Pharma, Auto, Unterwäsche …

Die wichtigste Warengruppe im Handel der Schweiz mit Grossbritannien sind Pharmaprodukte. Sie machten 2017 wertmässig 45 Prozent aller Schweizer Exporte aus. Hier heisst das Problem Medikamentenzulassungen, wie Peter Gehler als Kommunikationschef der Pharmazulieferin Siegfried AG sagt. «Ein ungeordneter Brexit würde uns sicherlich im Geschäft mit der sterilen Abfüllung betreffen. Da haben wir wichtige Kunden im UK – teilweise auch im Wirkstoffgeschäft. Betroffen sind unsere Kunden und damit indirekt dann auch wir. Die Grössenordnung ist schwer abzuschätzen. Es herrscht eine grosse Ungewissheit.»

Eine Frage, die unter den Fingernägeln brennt, ist der Brexit auch für André Steiner. Er leitet in Safenwil das Auto-Center der Emil-Frey AG. Seine Firmen-Gruppe ist Importeur der britischen Marken Jaguar und Land Rover (JLR). «Gegenwärtig sind wir mit dem Hersteller am Abbilden von möglichen Szenarien – können also zum aktuellen Zeitpunkt keine abschliessende und fundierte Antwort geben. Unsere Gruppe ist seit über 90 Jahren Handelspartner von JLR und hat schon so manchen Sturm miterlebt.»

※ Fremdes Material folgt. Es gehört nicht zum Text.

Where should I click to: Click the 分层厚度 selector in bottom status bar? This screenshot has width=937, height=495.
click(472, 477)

Zimmerli in Aarburg produziert und exportiert Wäsche im qualitativen Top-Segment. Zum Brexit und seinen Folgen kann noch nichts ausgesagt werden. Der Textilverband Schweiz habe auf Ende Februar zu einer Informationsveranstaltung eingeladen, sagt Pressesprecherin Sonja Baumann.

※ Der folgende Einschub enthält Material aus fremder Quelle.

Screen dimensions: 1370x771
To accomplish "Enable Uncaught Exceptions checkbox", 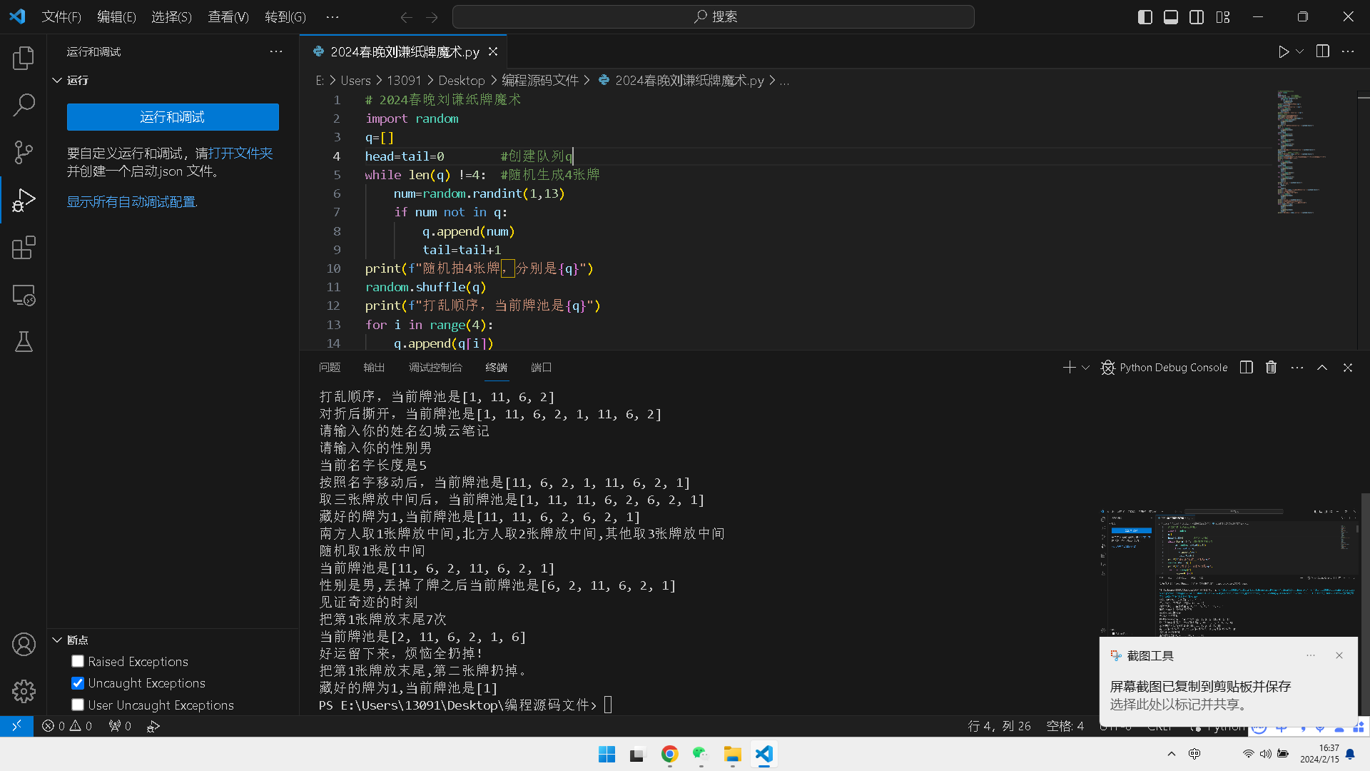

Bei Franke in Aarburg sieht man sich speziell «im Hinblick auf die künftige Zollabwicklung Grossbritanniens mit Unsicherheiten konfrontiert. Wir verfolgen die weitere Entwicklung eng – und haben erste taktische Massnahmen in die Wege geleitet», führt Kommunikationschefin Gabriele Hepp aus. Müller Martini? Mediensprecher ist Markus Angst: «Wir stehen vor so vielen Fragezeichen, dass jede Antwort unseriös wäre.»